Nous ne sommes pas dans une situation de poussée du mouvement de masse où il y aurait des mouvements sociaux d’une telle importance qui puissent justifier le niveau de répression qu’on a connu à certains moments de l’histoire récente. Pour ce qui est de la jeunesse, on peut penser notamment à la grande vague d’arrestations d’étudiants qu’il y a eu après le CPE. C’est précisément pour cela que la question paraît importante aujourd’hui. La répression et les traits bonapartistes du régime actuel ont un certain caractère préventif. Aujourd’hui, on ne s’attaque pas aux mouvements sociaux en général mais on essaye de cibler des militants syndicaux et politiques. On cherche à ce que dans une situation où il y aurait des mouvements sociaux plus importants, ceux-ci soient dépourvus d’animateurs et de dirigeants. On essaye de terroriser ceux qui pourraient jouer un rôle d’avant-garde dans les mouvements futurs.

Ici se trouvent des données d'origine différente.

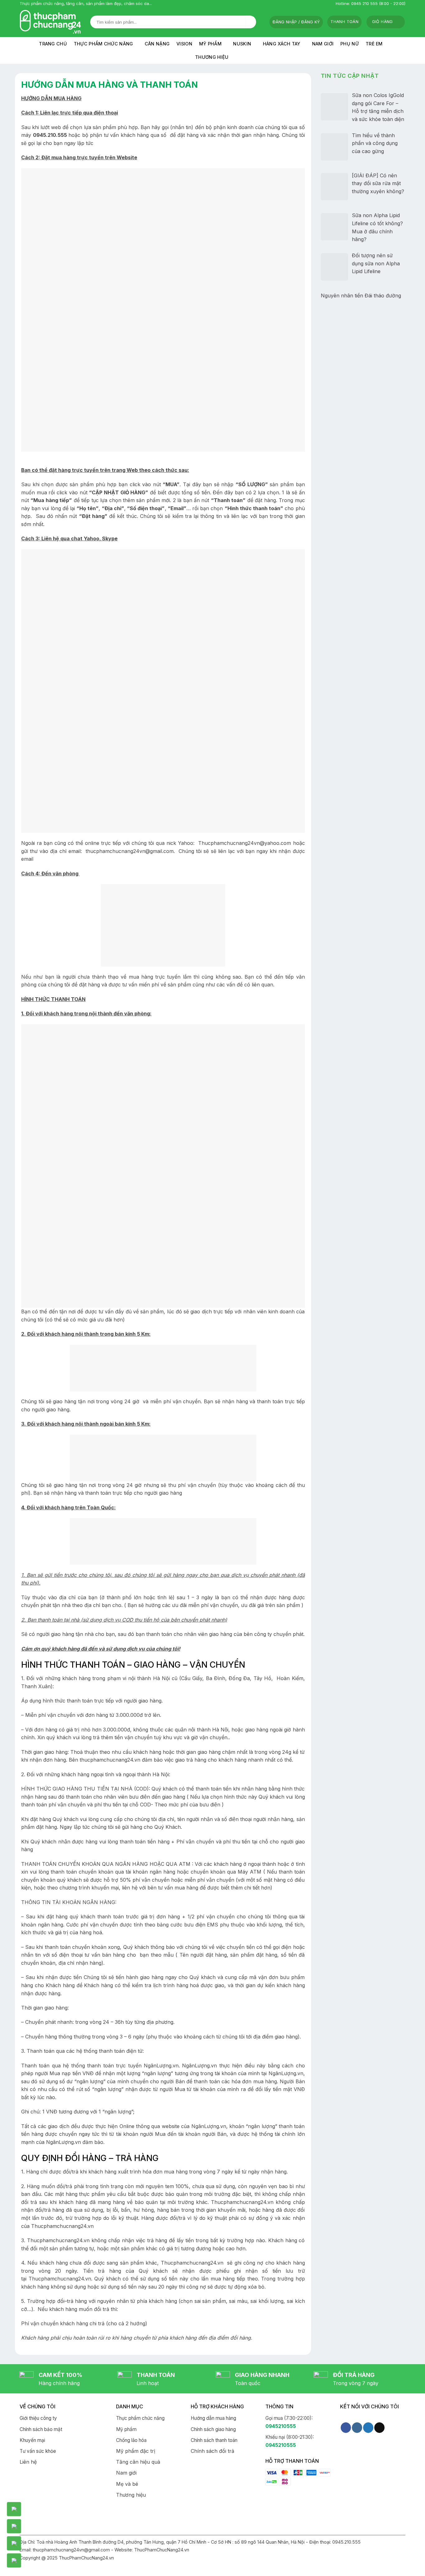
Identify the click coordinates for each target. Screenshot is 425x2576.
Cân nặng (157, 43)
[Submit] (251, 22)
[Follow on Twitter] (368, 2427)
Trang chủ (53, 43)
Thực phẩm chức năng (103, 43)
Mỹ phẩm (210, 43)
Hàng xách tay (282, 43)
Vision (184, 43)
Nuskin (242, 43)
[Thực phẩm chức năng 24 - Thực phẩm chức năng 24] (50, 22)
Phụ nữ (349, 43)
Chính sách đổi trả (212, 2451)
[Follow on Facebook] (346, 2427)
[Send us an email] (379, 2427)
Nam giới (323, 43)
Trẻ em (374, 43)
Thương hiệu (211, 57)
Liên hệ (28, 2462)
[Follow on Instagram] (357, 2427)
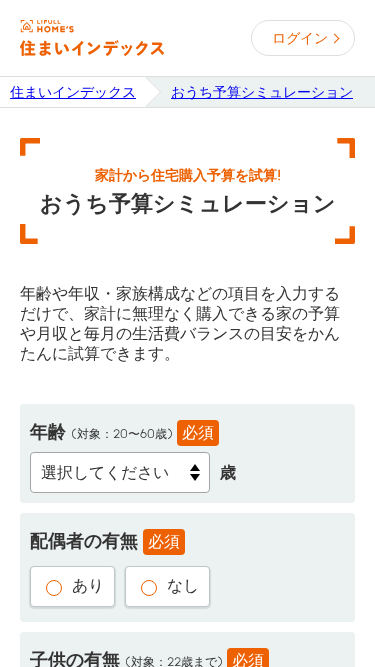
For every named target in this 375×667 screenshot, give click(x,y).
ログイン (300, 38)
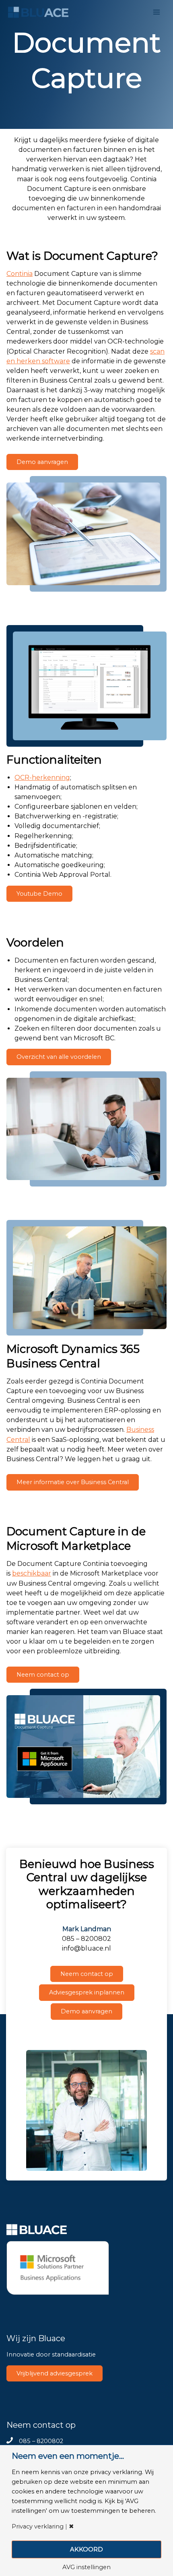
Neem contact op (42, 1674)
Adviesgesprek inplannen (86, 1992)
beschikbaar (31, 1573)
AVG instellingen (86, 2567)
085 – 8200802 (41, 2441)
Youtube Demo (39, 893)
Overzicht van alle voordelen (58, 1056)
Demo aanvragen (42, 462)
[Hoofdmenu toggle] (156, 12)
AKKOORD (86, 2549)
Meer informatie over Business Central (72, 1482)
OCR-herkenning (42, 777)
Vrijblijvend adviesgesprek (54, 2373)
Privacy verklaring (38, 2527)
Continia (19, 273)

Tout ça ne peut se comprendre que dans le contexte de la crise capitaliste et des attaques menées contre les travailleurs et les classes populaires. Du point de vue du gouvernement, le plus gros des attaques est encore devant nous, il s’agit donc de préparer les conditions et le rapport de force pour pouvoir les déclencher avec la résistance la moins importante possible.

Il ne faut donc surtout pas minimiser cette question de la répression, parce que si celle-ci est le résultat d’un rapport de force dégradé pour le mouvement ouvrier et le mouvement social en général, elle est en même temps aussi un élément qui intervient sur le rapport de force.

C’est pour cela qu’il me semble que c’est une tâche extrêmement importante pour l’extrême gauche de combattre ces mesures répressives telles qu’elles existent aujourd’hui et de lutter pour garder chaque droit démocratique qui puisse nous permettre de continuer à intervenir dans les meilleures conditions possibles dans des mouvements sociaux qui, nous espéreront, s’accentueront face à l’importance des attaques déclenchées contre notre classe.

Cela pose le problème de notre rapport à la démocratie, celui des révolutionnaires, car nous ne défendons pas cette démocratie des riches dans laquelle nous vivons. Nous défendons un autre régime social. On se retrouve dans une sorte de paradoxe, à défendre ce qui peut exister en terme de droits et acquis démocratiques dans un régime qui est par nature extrêmement anti-démocratique. Et en même temps nous faisons une critique radicale de ce régime et essayons de montrer qu’il y aurait une autre démocratie possible, celle des exploités, de ceux qui s’organisent déjà dans le cadre des luttes sociales et qui peuvent diriger la société.

Dans la discussion, il faut éviter deux écueils différents : le premier serait de dire que, puisque nous luttons pour le socialisme, peu importe si nous nous battons dans un régime semi-fasciste, bonapartiste ou dans un régime démocratique avec un maximum d’acquis. Ce serait complètement erroné. Il faut se battre pour avoir les meilleures conditions pour lutter, pour abattre ce système. L’autre écueil serait de penser que nous allons pouvoir créer un autre régime social seulement par un élargissement de la démocratie telle qu’elle existe aujourd’hui et en faisant économie d’un affrontement violent avec l’État.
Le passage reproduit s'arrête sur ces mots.